• _Required work_: From the entries that follow, copy exactly the lines beginning at the line holding "Task: Click the 88.000 price scale label" and continuing through the line holding "You are a computer-use agent. Image".

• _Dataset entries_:
================
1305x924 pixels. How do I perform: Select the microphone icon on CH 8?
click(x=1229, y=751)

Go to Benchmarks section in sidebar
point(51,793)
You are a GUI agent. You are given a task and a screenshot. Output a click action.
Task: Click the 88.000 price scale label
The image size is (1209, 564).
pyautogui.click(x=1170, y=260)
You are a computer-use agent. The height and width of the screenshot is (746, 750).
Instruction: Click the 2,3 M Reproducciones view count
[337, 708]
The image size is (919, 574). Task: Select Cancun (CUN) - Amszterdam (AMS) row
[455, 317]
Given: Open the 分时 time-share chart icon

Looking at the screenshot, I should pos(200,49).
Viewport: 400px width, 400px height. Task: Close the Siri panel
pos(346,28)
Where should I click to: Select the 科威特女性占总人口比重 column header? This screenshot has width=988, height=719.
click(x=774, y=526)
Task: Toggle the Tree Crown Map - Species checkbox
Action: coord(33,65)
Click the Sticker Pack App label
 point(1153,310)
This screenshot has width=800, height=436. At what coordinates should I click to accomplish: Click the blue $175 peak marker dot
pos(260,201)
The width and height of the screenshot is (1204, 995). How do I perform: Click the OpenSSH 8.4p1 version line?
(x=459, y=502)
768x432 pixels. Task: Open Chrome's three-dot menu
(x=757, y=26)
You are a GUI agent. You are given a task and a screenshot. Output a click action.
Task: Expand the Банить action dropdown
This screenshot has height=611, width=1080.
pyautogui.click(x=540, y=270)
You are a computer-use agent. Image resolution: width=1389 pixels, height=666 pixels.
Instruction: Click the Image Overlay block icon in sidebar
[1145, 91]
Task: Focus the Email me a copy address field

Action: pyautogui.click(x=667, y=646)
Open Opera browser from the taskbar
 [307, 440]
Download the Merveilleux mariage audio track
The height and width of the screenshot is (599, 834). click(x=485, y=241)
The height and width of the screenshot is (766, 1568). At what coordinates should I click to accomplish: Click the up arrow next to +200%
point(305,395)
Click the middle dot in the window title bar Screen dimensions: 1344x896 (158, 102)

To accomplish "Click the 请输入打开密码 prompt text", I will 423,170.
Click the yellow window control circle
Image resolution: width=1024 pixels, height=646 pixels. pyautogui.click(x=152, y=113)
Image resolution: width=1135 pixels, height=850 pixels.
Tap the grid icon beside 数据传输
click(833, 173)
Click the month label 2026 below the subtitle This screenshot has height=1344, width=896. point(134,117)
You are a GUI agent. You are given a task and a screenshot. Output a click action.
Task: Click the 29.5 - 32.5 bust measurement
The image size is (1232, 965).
================
• _Solution_:
Task: Click the 88.000 price scale label
The image size is (1209, 564).
pyautogui.click(x=1170, y=260)
You are a computer-use agent. The height and width of the screenshot is (746, 750).
Instruction: Click the 2,3 M Reproducciones view count
[337, 708]
The image size is (919, 574). Task: Select Cancun (CUN) - Amszterdam (AMS) row
[455, 317]
Given: Open the 分时 time-share chart icon

Looking at the screenshot, I should pos(200,49).
Viewport: 400px width, 400px height. Task: Close the Siri panel
pos(346,28)
Where should I click to: Select the 科威特女性占总人口比重 column header? This screenshot has width=988, height=719.
click(x=774, y=526)
Task: Toggle the Tree Crown Map - Species checkbox
Action: coord(33,65)
Click the Sticker Pack App label
 point(1153,310)
This screenshot has width=800, height=436. At what coordinates should I click to accomplish: Click the blue $175 peak marker dot
pos(260,201)
The width and height of the screenshot is (1204, 995). How do I perform: Click the OpenSSH 8.4p1 version line?
(x=459, y=502)
768x432 pixels. Task: Open Chrome's three-dot menu
(x=757, y=26)
You are a GUI agent. You are given a task and a screenshot. Output a click action.
Task: Expand the Банить action dropdown
This screenshot has height=611, width=1080.
pyautogui.click(x=540, y=270)
You are a computer-use agent. Image resolution: width=1389 pixels, height=666 pixels.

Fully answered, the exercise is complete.